Impact of seasonal global land surface temperature (LST) change on gross primary production (GPP) in the early 21st century

Understanding the impact of global land surface temperature (LST) changes on gross primary production (GPP) is crucial for addressing global sustainability challenges effectively. This article explores the effects of winter and summer temperature variations on GPP from 2001 to 2020 on a global scale, employing a range of modeling techniques to investigate the complex relationship between temperature changes and GPP. The study employs various modeling approaches, including linear regression models, artificial neural networks, Random Forest (RF) models, and the XGBoost algorithm to examine both linear and non-linear relationships between global temperature changes and GPP. The results reveal that the RF and XGBoost models effectively capture the non-linear relationship between LST and GPP during both summer and winter, demonstrating a high level of statistical significance (P < 0.01) and achieving R2 values of 0.598. Furthermore, the study applies a Sen+MK trend analysis model to identify six distinct trend patterns in LST and GPP during both summer and winter seasons. In summer, the area exhibiting a non-significant increasing trend (NSI) for GPP covers 65,066,274.77 km2, whereas in winter, a strong significant decreasing trend (SSD) for GPP spans 64,537,108.31 km2. Notably, GPP patterns closely mirror those of LST, suggesting that rising high-temperature conditions during summer lead to reduced GPP, while increased low temperatures during winter promote GPP growth.
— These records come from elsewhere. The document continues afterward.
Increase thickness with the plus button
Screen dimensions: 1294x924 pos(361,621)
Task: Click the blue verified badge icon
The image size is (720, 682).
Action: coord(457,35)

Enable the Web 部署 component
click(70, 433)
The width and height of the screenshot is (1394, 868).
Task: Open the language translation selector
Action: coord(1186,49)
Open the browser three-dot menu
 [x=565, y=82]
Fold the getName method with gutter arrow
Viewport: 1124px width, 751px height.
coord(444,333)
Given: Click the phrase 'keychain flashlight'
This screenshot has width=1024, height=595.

Robust correlations between LST and GPP are observed under various trend conditions in both summer and winter, displaying strong statistical significance (P < 0.01), with SSD achieving a maximum R2 of 0.594. These findings contribute significantly to our comprehensive understanding of the dynamic relationship between LST and GPP and offer valuable insights for addressing the sustainable development of global climate change challenges.